Return only what runs from the line containing "The height and" through the last line of the entries below, exactly, omitting pictures.

◇ ◇ ◇ ◇ ◇

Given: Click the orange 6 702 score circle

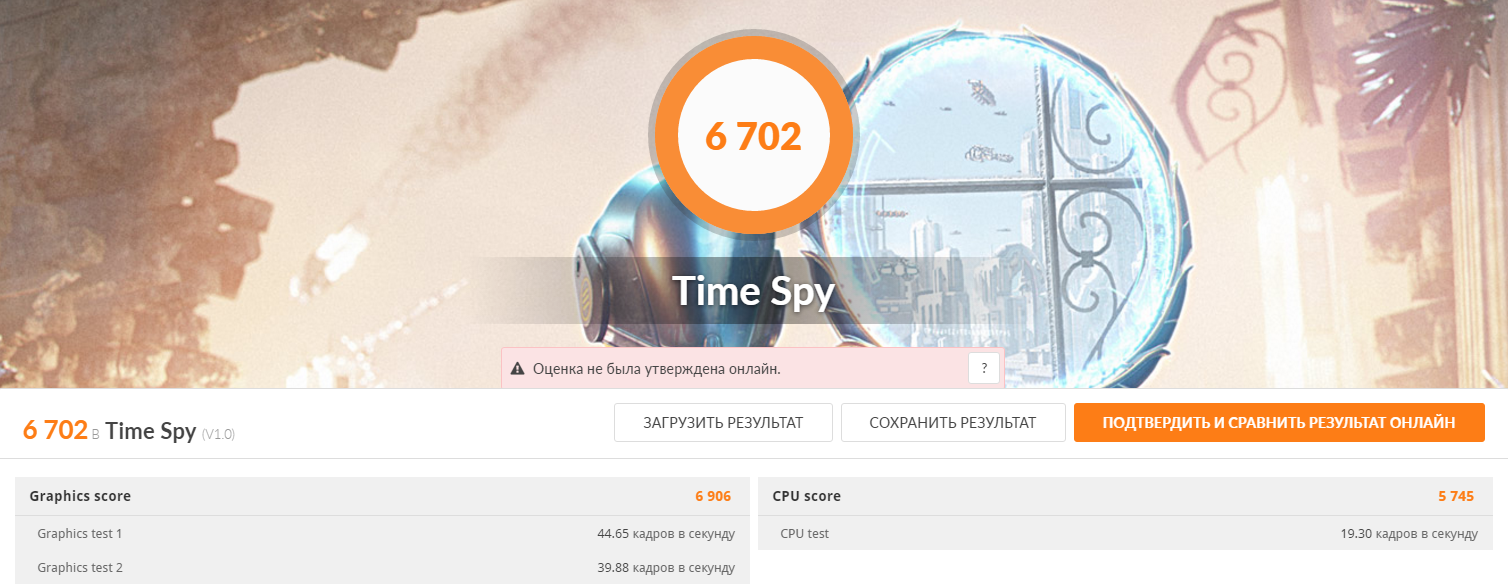Looking at the screenshot, I should point(753,135).
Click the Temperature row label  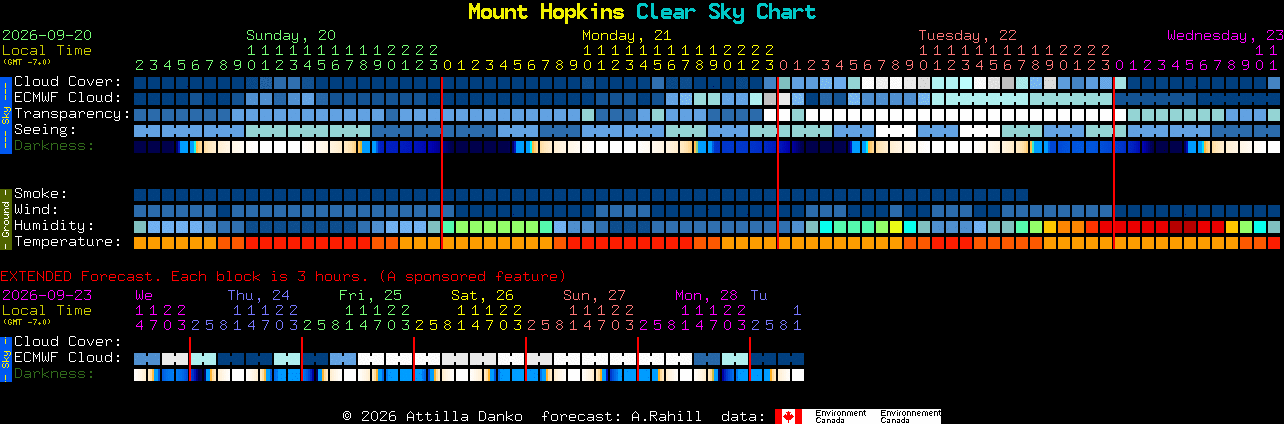click(x=67, y=242)
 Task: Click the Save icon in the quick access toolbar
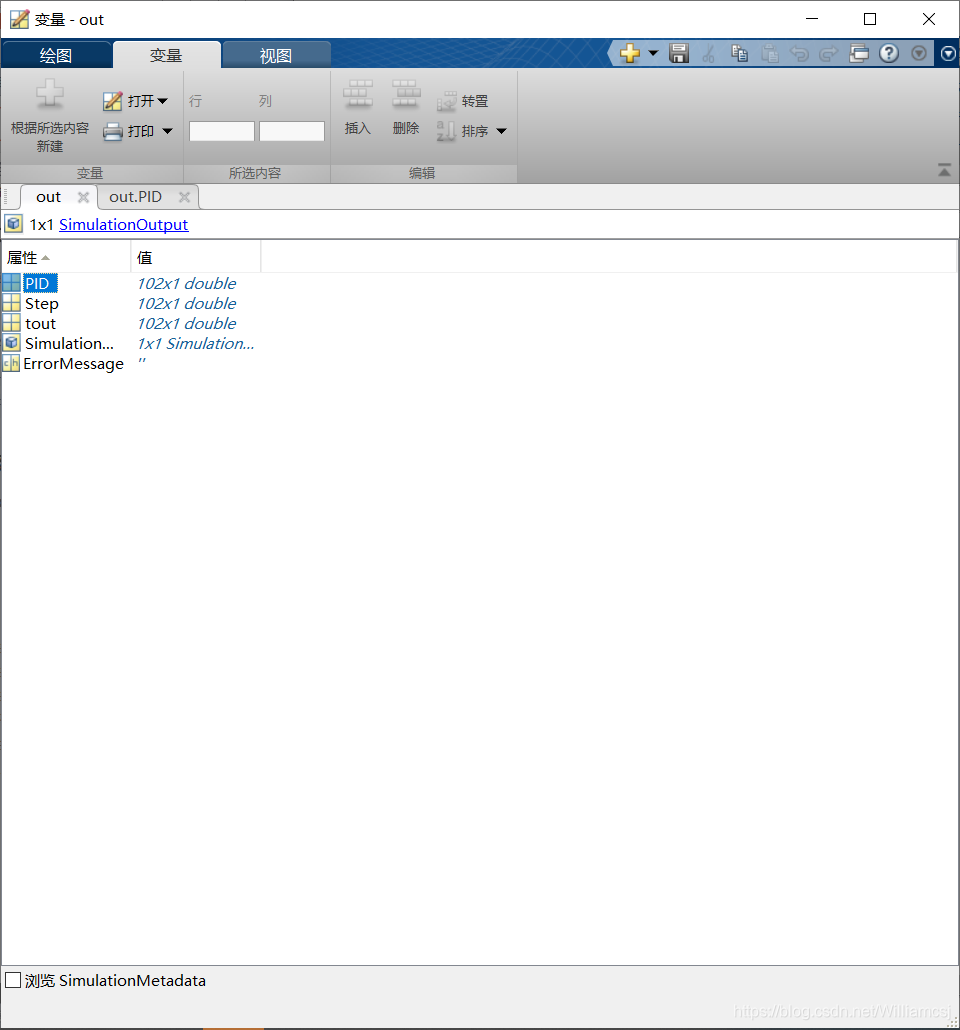click(x=679, y=53)
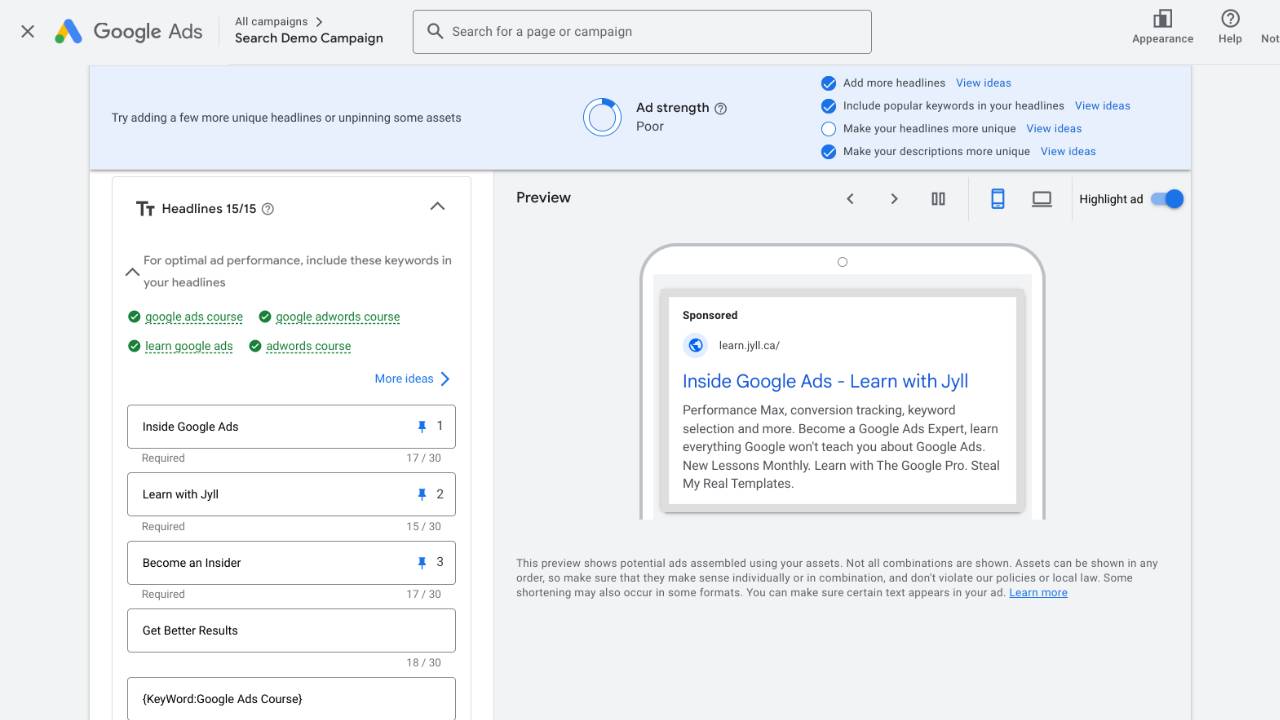Open the side-by-side preview layout icon
This screenshot has width=1280, height=720.
[938, 198]
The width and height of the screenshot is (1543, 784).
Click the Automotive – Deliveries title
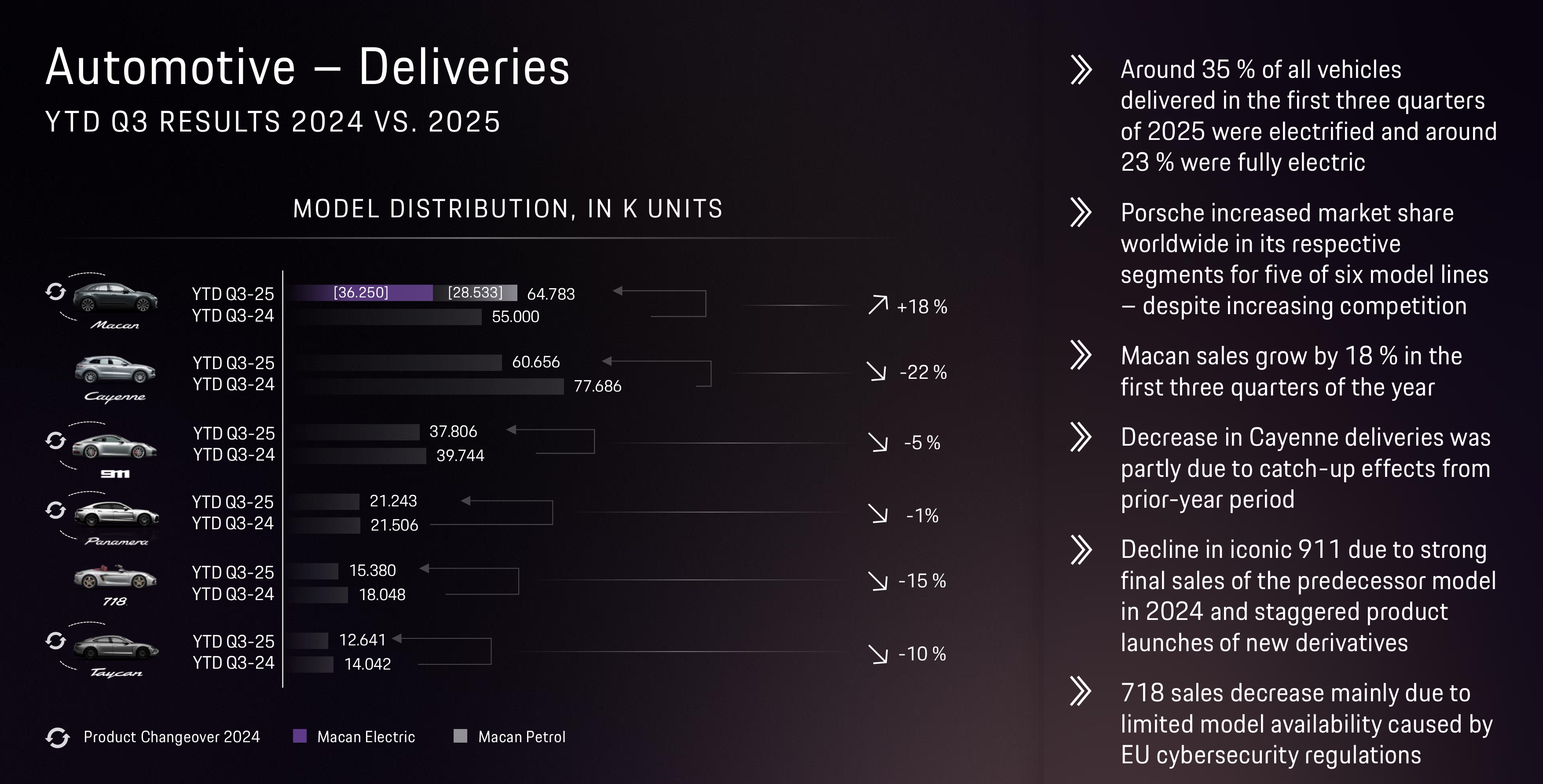(307, 67)
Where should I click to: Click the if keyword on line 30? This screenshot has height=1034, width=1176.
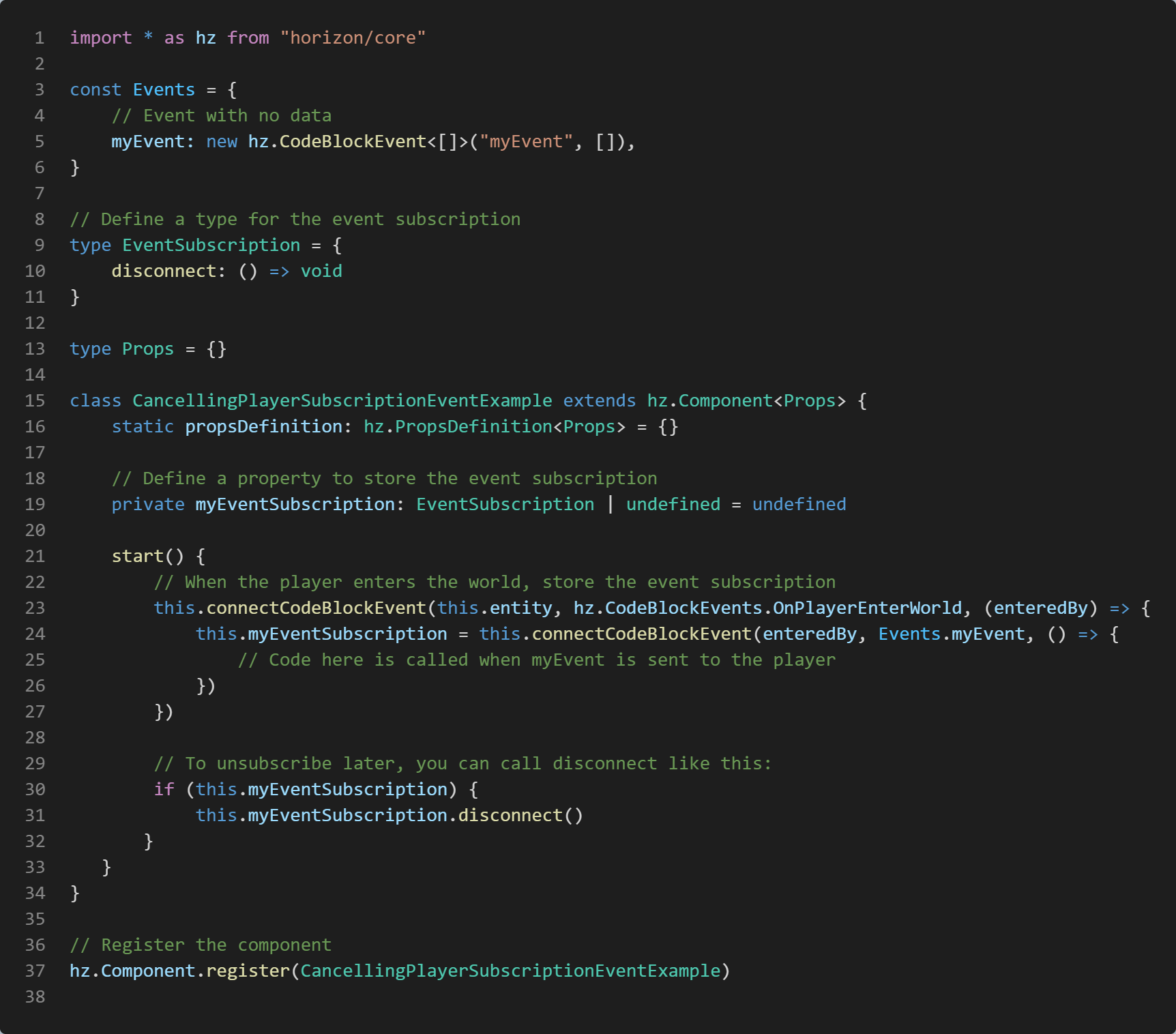click(164, 789)
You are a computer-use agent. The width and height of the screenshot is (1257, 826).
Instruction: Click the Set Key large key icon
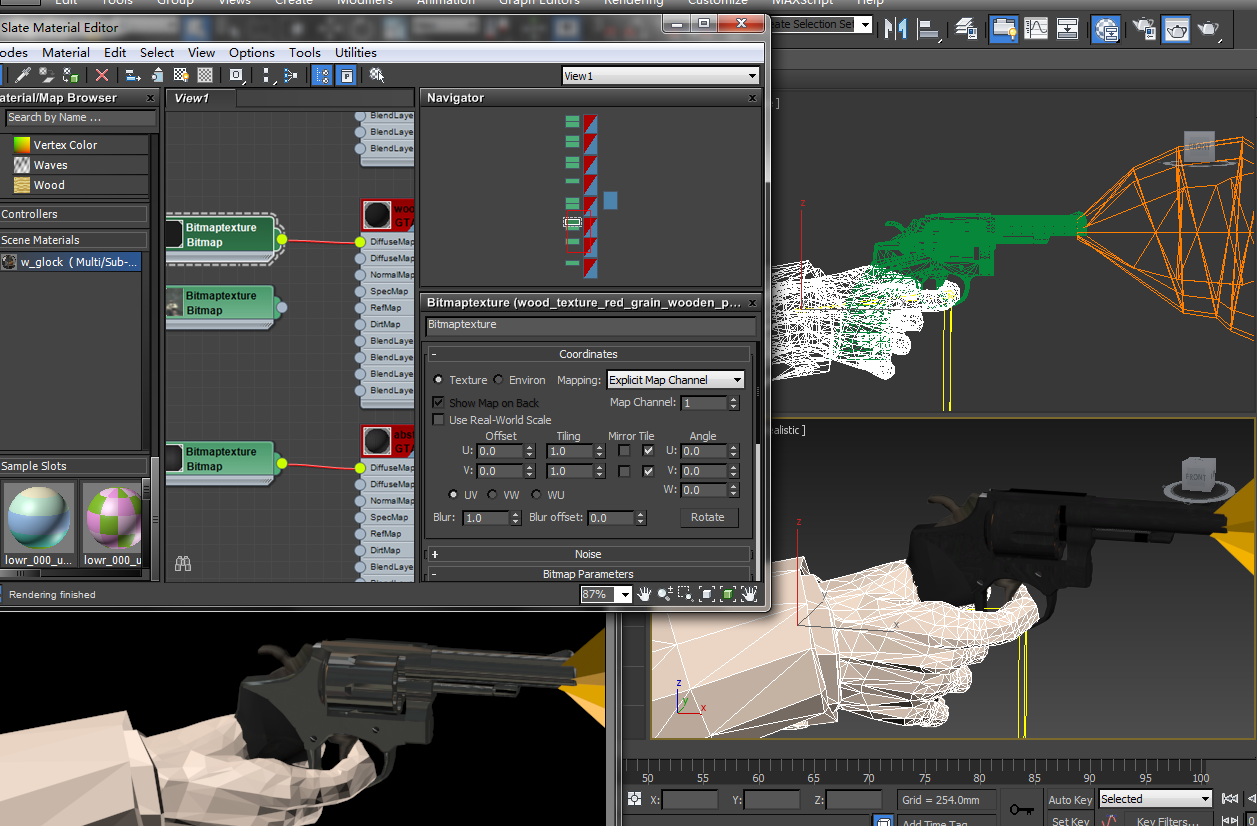coord(1021,808)
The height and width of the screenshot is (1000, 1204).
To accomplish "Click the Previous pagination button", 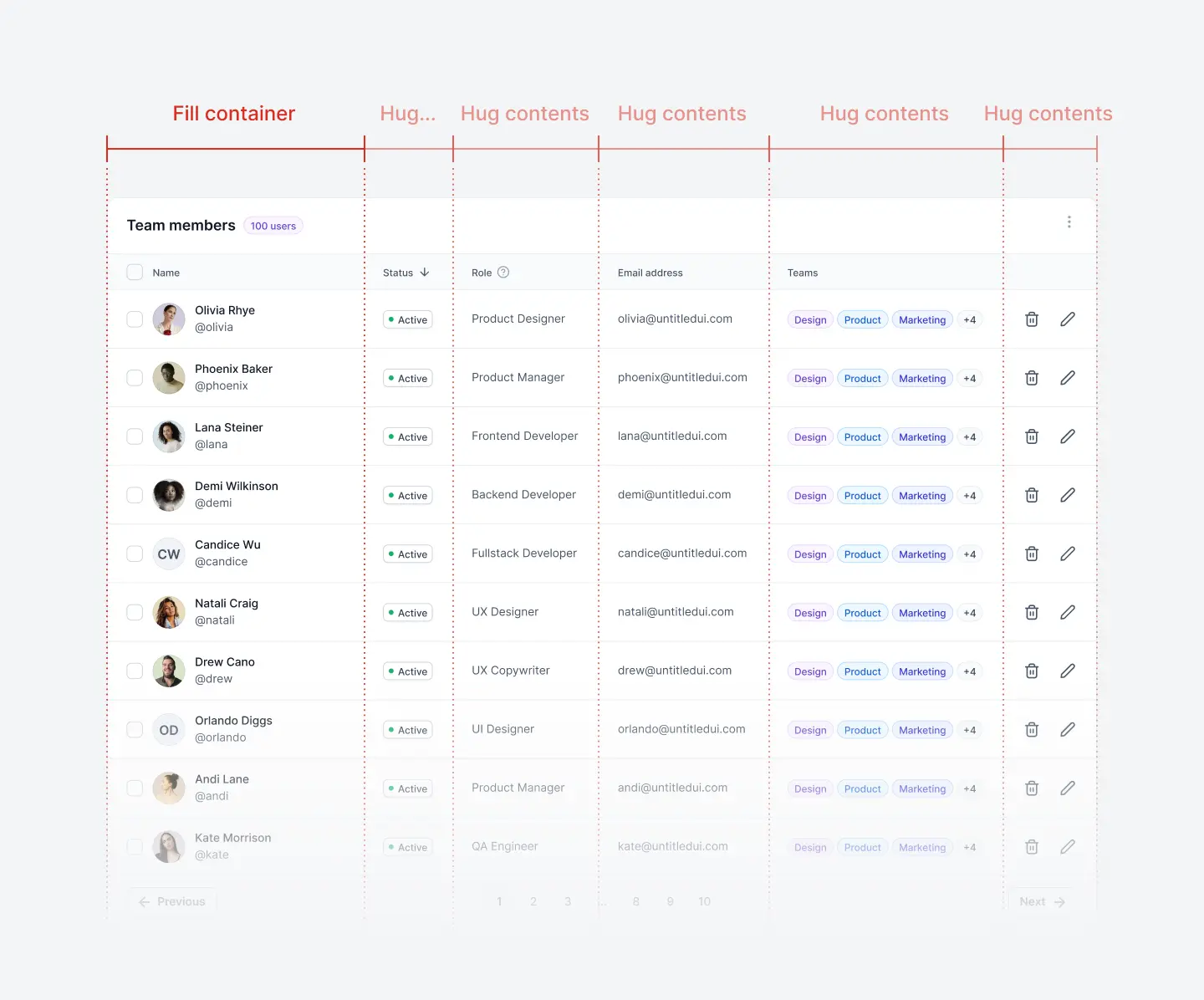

◇ ◇ ◇ ◇ ◇

**Exercise output**
The height and width of the screenshot is (1000, 1204).
To accomplish "Click the Previous pagination button", 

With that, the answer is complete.